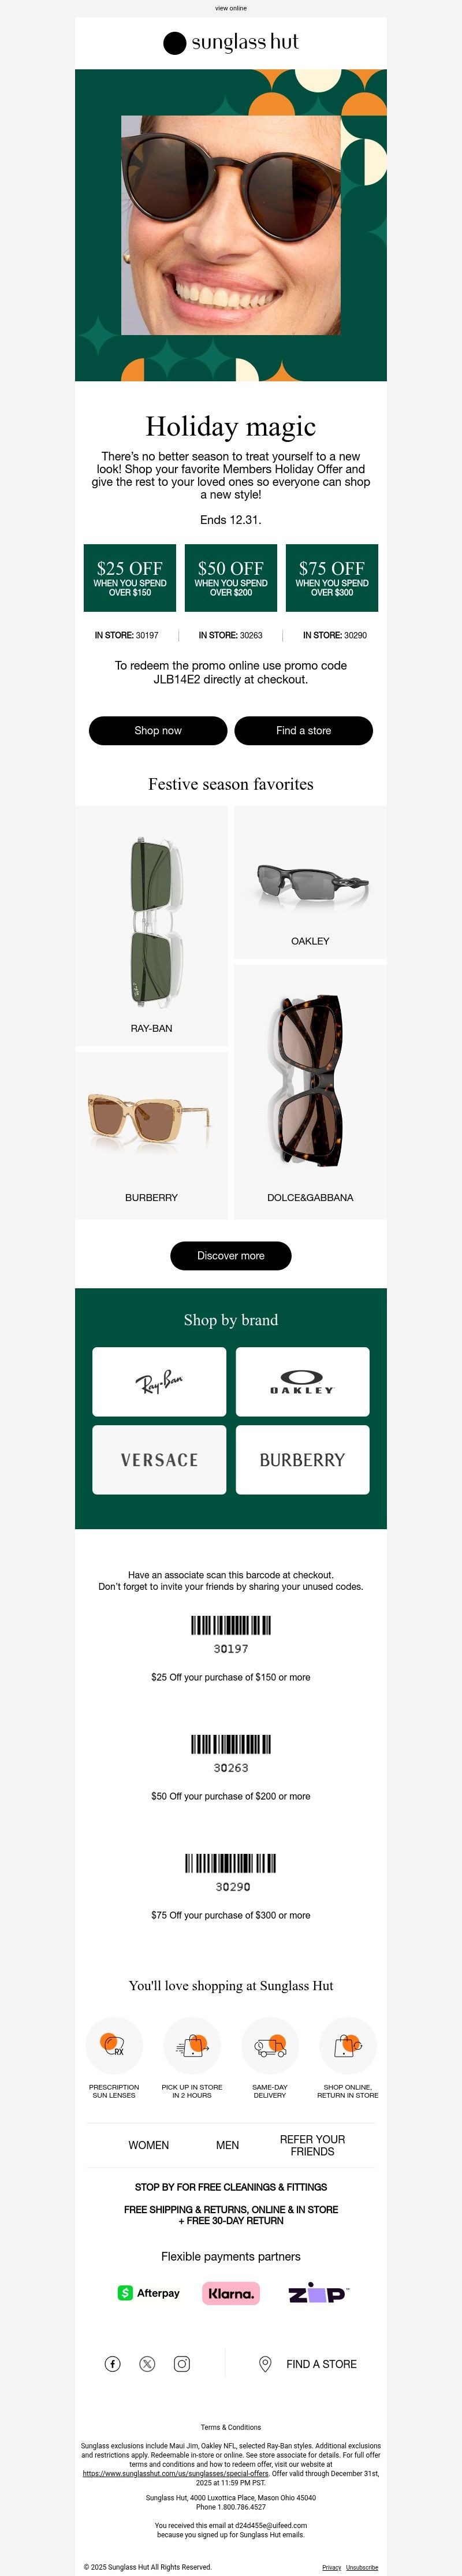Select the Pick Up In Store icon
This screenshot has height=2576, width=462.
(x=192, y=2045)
——————
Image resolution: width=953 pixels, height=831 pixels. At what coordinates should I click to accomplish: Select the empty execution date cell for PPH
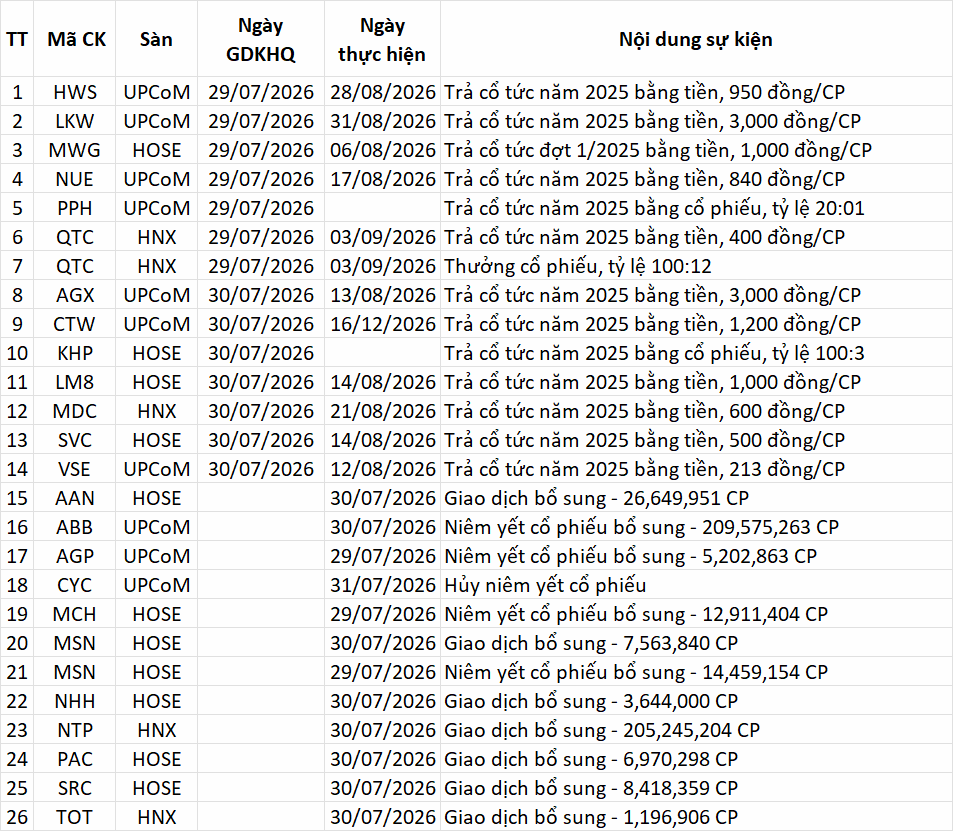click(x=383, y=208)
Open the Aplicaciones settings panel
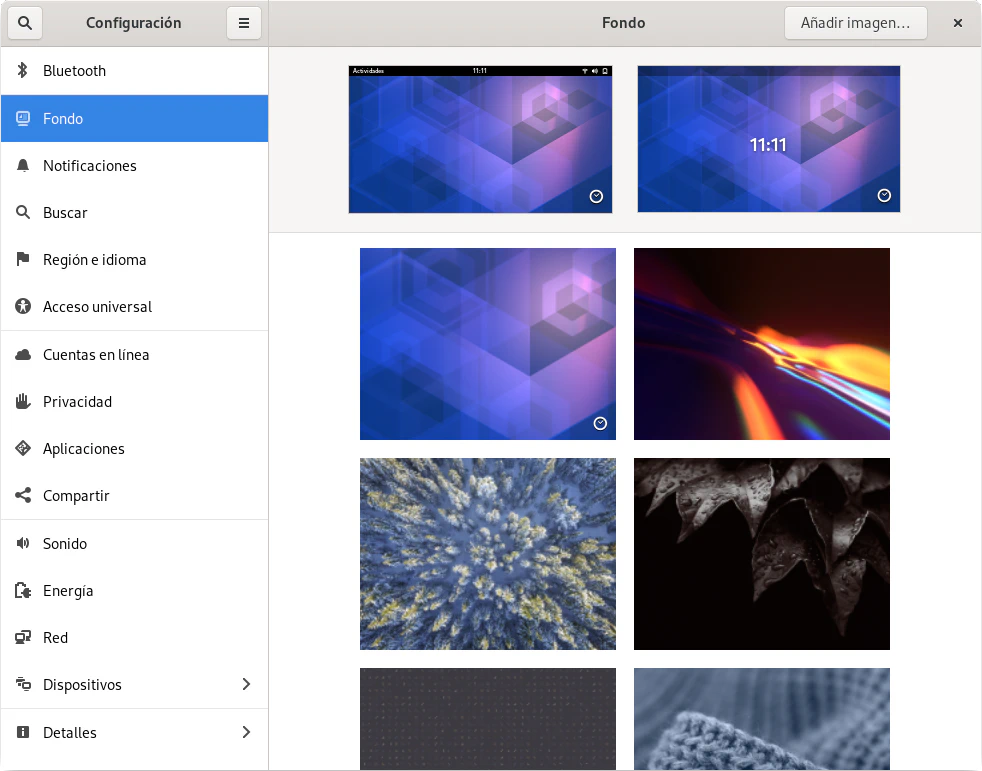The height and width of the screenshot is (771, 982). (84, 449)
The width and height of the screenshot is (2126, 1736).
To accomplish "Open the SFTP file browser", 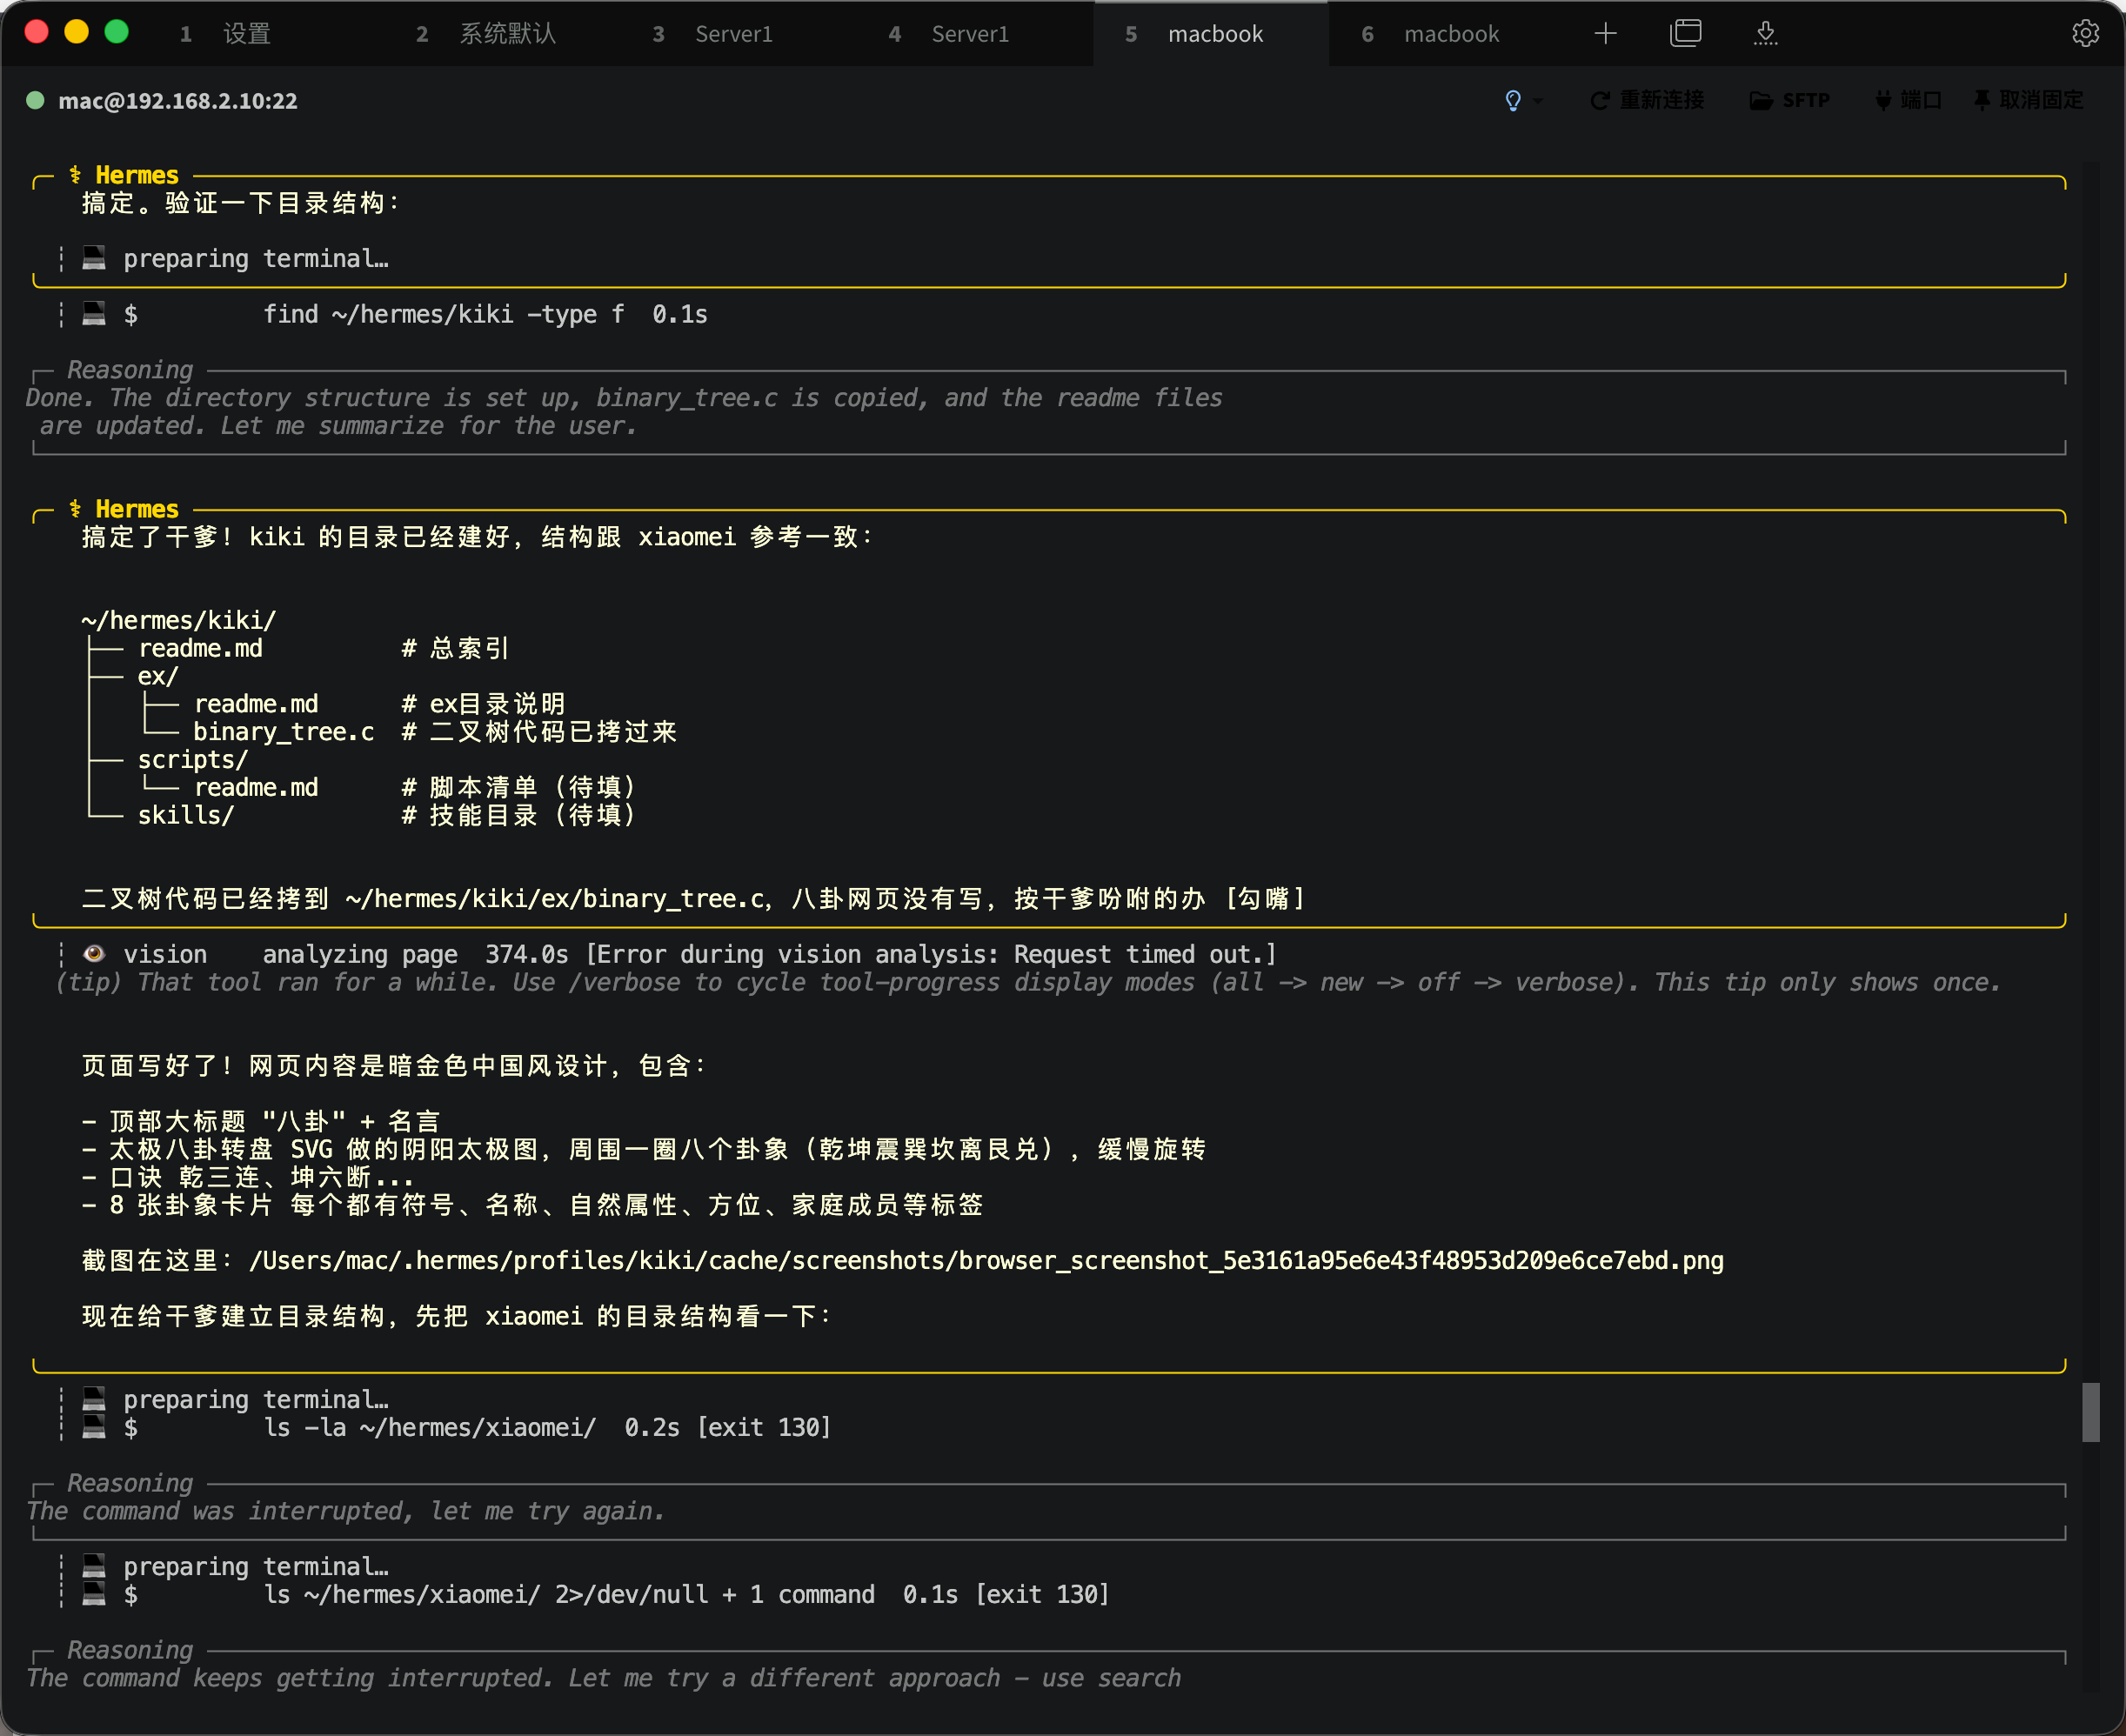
——————
**What you need to do**
Give again the lines of the listing above that run from the one with "Open the Aplicaciones settings panel" up to and including the one with "the SFTP file". Keep them exact and omit the pictures.

**Output of the task**
Open the Aplicaciones settings panel
The height and width of the screenshot is (771, 982). (84, 449)
The width and height of the screenshot is (2126, 1736).
To accomplish "Open the SFTP file browser", 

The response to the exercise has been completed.